Rewrite the entries below with "computer-use agent" replaced by "screen navigation assistant" wherever it occurs, leaving everything else unchanged.

--- START OF DATA LINES ---

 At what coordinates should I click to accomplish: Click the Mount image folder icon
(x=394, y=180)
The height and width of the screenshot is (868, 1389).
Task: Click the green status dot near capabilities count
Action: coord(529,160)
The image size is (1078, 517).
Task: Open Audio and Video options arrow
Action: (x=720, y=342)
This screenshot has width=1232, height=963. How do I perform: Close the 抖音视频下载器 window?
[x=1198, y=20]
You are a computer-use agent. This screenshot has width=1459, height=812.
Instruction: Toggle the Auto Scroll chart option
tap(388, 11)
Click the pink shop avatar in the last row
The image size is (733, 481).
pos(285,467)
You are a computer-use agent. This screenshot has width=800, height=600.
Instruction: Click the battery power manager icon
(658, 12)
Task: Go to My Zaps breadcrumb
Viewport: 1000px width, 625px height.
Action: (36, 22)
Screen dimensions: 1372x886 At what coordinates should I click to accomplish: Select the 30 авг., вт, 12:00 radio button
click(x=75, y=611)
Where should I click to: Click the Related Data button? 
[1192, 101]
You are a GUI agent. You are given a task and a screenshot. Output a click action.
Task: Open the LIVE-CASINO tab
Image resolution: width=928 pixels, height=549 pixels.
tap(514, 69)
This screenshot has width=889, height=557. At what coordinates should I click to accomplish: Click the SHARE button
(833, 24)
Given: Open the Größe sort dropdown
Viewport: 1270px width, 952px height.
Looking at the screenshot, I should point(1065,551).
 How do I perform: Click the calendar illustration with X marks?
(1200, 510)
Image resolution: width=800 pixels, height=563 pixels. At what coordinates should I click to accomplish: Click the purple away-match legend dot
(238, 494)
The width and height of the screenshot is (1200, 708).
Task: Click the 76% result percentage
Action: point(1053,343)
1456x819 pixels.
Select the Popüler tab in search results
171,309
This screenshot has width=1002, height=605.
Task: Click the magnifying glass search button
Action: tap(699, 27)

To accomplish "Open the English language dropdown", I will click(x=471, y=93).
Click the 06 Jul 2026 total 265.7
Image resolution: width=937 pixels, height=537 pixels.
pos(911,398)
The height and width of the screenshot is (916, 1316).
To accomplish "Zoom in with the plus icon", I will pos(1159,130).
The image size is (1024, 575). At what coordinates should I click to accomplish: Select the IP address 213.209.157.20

--- END OF DATA LINES ---

■ EXPECTED OUTPUT ■
 At what coordinates should I click to accomplish: Click the Mount image folder icon
(x=394, y=180)
The height and width of the screenshot is (868, 1389).
Task: Click the green status dot near capabilities count
Action: coord(529,160)
The image size is (1078, 517).
Task: Open Audio and Video options arrow
Action: (x=720, y=342)
This screenshot has width=1232, height=963. How do I perform: Close the 抖音视频下载器 window?
[x=1198, y=20]
You are a screen navigation assistant. This screenshot has width=1459, height=812.
Instruction: Toggle the Auto Scroll chart option
tap(388, 11)
Click the pink shop avatar in the last row
The image size is (733, 481).
pos(285,467)
You are a screen navigation assistant. This screenshot has width=800, height=600.
Instruction: Click the battery power manager icon
(658, 12)
Task: Go to My Zaps breadcrumb
Viewport: 1000px width, 625px height.
Action: (36, 22)
Screen dimensions: 1372x886 At what coordinates should I click to accomplish: Select the 30 авг., вт, 12:00 radio button
click(x=75, y=611)
Where should I click to: Click the Related Data button? 
[1192, 101]
You are a GUI agent. You are given a task and a screenshot. Output a click action.
Task: Open the LIVE-CASINO tab
Image resolution: width=928 pixels, height=549 pixels.
tap(514, 69)
This screenshot has width=889, height=557. At what coordinates should I click to accomplish: Click the SHARE button
(833, 24)
Given: Open the Größe sort dropdown
Viewport: 1270px width, 952px height.
Looking at the screenshot, I should point(1065,551).
 How do I perform: Click the calendar illustration with X marks?
(1200, 510)
Image resolution: width=800 pixels, height=563 pixels. At what coordinates should I click to accomplish: Click the purple away-match legend dot
(238, 494)
The width and height of the screenshot is (1200, 708).
Task: Click the 76% result percentage
Action: point(1053,343)
1456x819 pixels.
Select the Popüler tab in search results
171,309
This screenshot has width=1002, height=605.
Task: Click the magnifying glass search button
Action: tap(699, 27)

To accomplish "Open the English language dropdown", I will click(x=471, y=93).
Click the 06 Jul 2026 total 265.7
Image resolution: width=937 pixels, height=537 pixels.
pos(911,398)
The height and width of the screenshot is (916, 1316).
To accomplish "Zoom in with the plus icon", I will pos(1159,130).
The image size is (1024, 575). At what coordinates should I click to accomplish: Select the IP address 213.209.157.20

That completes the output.